Mike Lee's Mission: Rescue the Constitution From Government

Congress regulates toilets.  It regulates lightbulbs.  It regulates dishwashers.  It regulates showerheads, and it even regulates the living conditions for the two-inch pupfish that calls Tucson, Ariz., home.
No serious political observer would ever suggest that that’s what John Adams and crew had in mind when they set up America’s constitutional republic—a government so large that it sends out edicts mandating the removal of phosphates from dishwasher detergent.
“The question of ‘Is this constitutional?’ has become synonymous with the question, ‘Will the Supreme Court tolerate this?’ ” Sen. Mike Lee told HUMAN EVENTS.  “With the government, it’s imperative that we always ask that question [of constitutionality], especially with the federal government, because as our Founding Fathers understood,” continued Lee, “whenever government expands, it does so at the expense of our individual liberty.”
But that’s what we have today—a government expanding at the expense of individual liberty.  So what went wrong?

For the first 130 years of the republic, Congress adhered strictly to the principle that the federal government has limited powers, charged with overseeing such items as national defense and regulating trades between the states and foreign nations.

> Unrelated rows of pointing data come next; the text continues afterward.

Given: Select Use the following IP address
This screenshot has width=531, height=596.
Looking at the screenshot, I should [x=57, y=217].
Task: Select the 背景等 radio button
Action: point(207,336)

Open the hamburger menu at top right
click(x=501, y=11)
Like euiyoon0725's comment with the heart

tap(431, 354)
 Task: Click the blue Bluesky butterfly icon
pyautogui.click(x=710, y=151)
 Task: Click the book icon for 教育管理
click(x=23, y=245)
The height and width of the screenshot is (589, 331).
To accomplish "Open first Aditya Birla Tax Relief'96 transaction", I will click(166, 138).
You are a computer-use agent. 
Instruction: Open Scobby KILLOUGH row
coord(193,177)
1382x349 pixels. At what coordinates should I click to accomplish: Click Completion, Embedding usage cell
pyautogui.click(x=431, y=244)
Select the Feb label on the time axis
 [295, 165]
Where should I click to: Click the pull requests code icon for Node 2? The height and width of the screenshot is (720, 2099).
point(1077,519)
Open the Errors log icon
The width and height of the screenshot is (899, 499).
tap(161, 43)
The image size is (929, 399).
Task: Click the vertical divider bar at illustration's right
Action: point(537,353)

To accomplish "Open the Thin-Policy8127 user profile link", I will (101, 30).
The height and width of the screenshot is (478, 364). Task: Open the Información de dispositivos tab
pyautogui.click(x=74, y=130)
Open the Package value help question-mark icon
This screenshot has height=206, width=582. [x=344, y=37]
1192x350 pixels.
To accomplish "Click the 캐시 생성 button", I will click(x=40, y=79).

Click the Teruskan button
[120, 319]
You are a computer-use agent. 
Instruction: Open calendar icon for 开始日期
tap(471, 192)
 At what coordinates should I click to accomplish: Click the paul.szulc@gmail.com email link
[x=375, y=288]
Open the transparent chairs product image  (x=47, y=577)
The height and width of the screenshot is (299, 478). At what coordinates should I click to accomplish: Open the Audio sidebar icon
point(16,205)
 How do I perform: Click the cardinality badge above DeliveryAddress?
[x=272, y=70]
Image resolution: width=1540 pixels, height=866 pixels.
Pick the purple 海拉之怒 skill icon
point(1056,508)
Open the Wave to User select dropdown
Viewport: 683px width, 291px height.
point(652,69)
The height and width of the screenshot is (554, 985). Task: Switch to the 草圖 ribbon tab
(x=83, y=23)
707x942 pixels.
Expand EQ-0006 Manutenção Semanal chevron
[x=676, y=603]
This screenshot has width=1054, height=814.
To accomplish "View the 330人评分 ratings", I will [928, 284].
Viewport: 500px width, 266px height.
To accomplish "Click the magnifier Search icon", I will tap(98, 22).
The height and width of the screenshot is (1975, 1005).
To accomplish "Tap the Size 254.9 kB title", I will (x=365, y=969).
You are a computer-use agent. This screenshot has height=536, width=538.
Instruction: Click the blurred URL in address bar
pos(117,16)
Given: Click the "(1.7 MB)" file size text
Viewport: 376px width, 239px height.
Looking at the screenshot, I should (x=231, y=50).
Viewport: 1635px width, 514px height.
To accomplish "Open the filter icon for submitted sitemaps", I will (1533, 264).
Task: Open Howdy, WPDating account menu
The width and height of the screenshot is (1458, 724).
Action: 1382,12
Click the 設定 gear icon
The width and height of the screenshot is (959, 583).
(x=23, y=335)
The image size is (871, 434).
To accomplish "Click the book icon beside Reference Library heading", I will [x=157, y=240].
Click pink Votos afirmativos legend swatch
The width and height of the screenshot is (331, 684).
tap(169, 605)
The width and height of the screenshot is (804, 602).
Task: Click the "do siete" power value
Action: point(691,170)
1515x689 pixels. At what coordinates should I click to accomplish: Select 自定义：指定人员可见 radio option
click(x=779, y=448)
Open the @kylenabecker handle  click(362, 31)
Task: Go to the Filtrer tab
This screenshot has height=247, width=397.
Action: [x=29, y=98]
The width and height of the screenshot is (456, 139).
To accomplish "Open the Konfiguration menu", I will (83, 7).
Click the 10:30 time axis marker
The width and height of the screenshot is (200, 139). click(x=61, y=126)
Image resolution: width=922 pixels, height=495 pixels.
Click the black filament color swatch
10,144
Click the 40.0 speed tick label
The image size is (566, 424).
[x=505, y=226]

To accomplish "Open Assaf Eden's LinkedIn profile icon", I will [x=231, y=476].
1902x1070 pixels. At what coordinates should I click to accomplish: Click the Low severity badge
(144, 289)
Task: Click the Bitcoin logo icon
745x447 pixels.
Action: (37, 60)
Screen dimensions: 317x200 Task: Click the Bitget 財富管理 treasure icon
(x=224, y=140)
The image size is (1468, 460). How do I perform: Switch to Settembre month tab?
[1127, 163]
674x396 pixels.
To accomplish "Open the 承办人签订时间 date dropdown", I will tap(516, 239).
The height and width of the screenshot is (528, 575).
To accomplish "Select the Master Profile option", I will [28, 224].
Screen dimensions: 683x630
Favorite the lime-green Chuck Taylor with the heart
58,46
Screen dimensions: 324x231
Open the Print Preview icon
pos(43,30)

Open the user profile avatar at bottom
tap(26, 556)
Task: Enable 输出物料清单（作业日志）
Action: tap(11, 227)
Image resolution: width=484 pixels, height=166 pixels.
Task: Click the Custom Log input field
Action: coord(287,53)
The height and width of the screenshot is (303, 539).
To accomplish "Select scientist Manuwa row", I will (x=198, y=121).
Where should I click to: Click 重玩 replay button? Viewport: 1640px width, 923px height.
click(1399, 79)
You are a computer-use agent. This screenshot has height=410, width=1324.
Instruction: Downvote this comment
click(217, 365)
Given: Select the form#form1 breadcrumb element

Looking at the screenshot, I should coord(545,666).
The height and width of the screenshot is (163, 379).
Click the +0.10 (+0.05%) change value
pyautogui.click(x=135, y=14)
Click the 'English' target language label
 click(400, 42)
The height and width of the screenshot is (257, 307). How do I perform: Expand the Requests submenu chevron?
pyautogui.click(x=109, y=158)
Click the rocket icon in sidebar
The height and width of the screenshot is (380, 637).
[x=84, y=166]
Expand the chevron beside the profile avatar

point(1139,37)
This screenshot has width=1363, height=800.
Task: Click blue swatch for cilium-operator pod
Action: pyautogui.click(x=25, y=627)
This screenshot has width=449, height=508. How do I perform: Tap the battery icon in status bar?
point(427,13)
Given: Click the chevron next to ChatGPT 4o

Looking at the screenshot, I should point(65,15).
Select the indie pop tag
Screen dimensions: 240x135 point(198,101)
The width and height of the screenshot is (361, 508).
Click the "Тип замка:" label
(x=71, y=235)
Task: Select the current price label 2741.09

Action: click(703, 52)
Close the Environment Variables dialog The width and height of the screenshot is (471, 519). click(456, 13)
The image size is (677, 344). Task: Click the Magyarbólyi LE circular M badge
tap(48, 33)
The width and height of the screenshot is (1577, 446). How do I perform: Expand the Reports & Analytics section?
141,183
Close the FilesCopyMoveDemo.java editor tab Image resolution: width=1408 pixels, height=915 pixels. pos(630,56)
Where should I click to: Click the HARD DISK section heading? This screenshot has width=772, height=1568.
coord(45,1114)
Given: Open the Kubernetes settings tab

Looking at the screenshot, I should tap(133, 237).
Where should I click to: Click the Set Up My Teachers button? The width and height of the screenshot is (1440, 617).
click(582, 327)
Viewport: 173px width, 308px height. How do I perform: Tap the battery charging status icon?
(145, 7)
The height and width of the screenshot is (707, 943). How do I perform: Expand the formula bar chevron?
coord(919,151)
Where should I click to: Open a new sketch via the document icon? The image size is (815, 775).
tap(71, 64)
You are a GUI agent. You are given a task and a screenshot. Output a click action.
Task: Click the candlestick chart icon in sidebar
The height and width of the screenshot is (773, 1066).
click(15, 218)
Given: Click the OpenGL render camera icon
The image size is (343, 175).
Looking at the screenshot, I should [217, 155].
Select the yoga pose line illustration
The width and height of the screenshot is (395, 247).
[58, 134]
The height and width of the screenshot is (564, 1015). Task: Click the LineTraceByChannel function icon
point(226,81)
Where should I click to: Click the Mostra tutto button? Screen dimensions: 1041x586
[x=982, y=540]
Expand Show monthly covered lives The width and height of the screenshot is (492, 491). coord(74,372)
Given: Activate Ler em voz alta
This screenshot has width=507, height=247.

That all began to change during the New Deal era when FDR forced the Supreme Court to adopt a more expansive view of the Commerce Clause of the Constitution.
“The Court said, in essence, any activity that when measured in the aggregate, when replicated across every state, substantially affects interstate commerce, and is subject to regulation by Congress,” explained the freshman senator from Utah.  “When it’s translated into common everyday English, it basically means Congress can regulate pretty much anything it wants.”
Lee told HUMAN EVENTS that the first step toward constitutional fidelity is to limit “the pot of money of which Congress has access to every year.”
Sounds great, but how does the country return to its roots when Democrats, and their allies, respond to budgetary reforms and spending cuts by referring to conservatives as “terrorists,” “barbarians” and “sons of bitches?”
“You have to remember that any political party is only as powerful as its ideas are compelling and resonate with voters,” said Lee, whose first book, The Freedom Agenda, has been released.  “Those ideas are not the ideas that the voters in America are likely to view as powerful, as capable of transforming America into what it needs to become, of healing our economy and protecting our liberty.”